Work order:
Using the records below, locate all lines containing "computer" and return them.
Start of Information supplied
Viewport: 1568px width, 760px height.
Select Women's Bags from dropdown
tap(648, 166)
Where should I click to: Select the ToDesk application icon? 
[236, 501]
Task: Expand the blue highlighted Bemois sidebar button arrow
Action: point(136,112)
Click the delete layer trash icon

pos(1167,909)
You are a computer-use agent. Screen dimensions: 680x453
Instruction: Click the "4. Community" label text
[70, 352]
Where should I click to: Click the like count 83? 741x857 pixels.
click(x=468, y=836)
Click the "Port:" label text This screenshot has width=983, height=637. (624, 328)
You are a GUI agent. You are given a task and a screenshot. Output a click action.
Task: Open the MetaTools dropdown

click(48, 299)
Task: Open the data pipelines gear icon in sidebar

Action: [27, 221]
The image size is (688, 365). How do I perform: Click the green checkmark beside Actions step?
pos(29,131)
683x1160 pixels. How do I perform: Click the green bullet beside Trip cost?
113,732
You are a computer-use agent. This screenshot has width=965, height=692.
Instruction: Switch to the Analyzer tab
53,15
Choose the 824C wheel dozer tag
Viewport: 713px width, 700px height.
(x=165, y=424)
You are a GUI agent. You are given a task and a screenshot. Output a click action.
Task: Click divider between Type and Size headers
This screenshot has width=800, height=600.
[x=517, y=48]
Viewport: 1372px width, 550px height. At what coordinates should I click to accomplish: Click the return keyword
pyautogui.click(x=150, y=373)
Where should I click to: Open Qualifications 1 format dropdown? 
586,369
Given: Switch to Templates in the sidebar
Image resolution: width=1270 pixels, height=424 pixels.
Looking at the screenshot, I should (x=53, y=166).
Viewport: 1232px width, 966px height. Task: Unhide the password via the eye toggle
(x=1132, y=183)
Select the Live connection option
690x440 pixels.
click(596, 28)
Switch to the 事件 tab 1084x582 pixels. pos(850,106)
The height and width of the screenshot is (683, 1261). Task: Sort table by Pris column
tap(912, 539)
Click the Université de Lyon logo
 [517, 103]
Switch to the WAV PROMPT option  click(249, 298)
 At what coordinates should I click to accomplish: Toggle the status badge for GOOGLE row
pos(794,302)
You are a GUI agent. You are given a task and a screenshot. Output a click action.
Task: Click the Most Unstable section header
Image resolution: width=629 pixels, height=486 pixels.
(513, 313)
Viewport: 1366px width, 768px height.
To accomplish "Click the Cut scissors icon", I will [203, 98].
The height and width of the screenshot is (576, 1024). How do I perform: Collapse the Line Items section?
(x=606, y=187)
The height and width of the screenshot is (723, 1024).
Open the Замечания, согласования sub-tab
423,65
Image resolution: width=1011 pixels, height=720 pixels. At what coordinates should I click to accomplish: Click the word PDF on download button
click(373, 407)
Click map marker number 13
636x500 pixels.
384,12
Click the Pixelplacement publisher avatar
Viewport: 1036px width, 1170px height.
End of Information supplied
Solution to this exercise:
You are a computer-use agent. Screen dimensions: 680x453
You are a computer-use agent. This screenshot has width=965, height=692.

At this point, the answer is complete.